**WHAT IS REQUIRED**
Search the records that follow and extract every line containing the string "agent".

Pixel coordinate grounding data:

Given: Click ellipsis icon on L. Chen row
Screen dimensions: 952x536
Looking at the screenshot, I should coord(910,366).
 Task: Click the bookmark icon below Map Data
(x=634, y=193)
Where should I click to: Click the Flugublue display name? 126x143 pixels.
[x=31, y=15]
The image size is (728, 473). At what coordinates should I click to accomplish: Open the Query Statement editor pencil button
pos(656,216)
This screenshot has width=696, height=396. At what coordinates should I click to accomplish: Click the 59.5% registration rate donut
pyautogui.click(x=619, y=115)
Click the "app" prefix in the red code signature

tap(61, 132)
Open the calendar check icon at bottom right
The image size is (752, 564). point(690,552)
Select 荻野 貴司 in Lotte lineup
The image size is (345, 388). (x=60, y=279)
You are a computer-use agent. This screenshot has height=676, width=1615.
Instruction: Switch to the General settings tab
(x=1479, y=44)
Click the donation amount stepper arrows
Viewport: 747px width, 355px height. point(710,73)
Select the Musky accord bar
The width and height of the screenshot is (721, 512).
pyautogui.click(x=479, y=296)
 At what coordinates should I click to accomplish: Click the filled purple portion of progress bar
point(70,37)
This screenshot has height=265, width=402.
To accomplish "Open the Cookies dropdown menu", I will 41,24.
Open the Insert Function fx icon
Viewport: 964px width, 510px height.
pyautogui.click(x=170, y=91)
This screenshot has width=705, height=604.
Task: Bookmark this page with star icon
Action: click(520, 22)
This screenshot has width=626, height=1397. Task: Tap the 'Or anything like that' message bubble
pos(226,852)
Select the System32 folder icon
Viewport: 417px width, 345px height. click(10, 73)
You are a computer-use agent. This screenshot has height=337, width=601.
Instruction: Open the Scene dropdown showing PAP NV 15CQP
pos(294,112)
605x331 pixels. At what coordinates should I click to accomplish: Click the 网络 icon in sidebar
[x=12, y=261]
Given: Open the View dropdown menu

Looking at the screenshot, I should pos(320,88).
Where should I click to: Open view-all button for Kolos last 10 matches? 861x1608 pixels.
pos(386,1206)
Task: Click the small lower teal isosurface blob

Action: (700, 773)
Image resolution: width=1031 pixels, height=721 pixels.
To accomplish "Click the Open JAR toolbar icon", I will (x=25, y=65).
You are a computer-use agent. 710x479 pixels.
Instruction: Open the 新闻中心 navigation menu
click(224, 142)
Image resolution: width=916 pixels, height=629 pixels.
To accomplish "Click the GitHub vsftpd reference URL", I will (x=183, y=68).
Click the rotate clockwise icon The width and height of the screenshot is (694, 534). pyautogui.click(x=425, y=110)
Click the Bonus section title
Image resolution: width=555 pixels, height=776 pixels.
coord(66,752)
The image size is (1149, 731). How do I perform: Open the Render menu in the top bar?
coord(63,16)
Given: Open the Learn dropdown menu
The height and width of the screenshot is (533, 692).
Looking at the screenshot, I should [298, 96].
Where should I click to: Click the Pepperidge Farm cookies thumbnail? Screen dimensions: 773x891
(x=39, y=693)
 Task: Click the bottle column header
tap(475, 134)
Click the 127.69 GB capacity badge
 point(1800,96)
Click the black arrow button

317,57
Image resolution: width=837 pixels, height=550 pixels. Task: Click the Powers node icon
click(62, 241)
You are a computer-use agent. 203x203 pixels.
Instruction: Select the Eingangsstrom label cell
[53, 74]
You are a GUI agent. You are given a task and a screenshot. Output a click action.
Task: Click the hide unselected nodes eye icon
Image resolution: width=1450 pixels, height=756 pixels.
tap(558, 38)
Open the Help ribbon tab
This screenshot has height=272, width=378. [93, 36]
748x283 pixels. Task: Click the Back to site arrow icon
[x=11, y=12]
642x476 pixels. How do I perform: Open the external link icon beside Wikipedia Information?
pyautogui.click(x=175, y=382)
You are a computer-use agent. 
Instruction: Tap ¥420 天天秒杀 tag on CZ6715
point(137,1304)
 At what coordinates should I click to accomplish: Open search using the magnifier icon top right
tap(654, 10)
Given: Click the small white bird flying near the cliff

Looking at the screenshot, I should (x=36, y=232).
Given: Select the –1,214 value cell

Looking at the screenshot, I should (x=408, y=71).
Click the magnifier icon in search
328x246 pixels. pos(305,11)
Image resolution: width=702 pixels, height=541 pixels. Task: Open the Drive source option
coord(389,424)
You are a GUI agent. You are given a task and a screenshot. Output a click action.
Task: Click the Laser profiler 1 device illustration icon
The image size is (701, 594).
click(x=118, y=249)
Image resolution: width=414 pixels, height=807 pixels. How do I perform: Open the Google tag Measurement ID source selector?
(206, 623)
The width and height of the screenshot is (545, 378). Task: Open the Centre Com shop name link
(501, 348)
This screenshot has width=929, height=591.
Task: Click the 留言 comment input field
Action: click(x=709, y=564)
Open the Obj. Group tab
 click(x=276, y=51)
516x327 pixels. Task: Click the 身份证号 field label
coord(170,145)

**ANSWER BOX**
You are a computer-use agent. This screenshot has height=676, width=1615.
You are a computer-use agent. This screenshot has height=337, width=601.
You are a computer-use agent. 710x479 pixels.
You are a computer-use agent. 203x203 pixels.
You are a GUI agent. You are given a task and a screenshot. Output a click action.
You are a computer-use agent. 
You are a GUI agent. You are given a task and a screenshot. Output a click action.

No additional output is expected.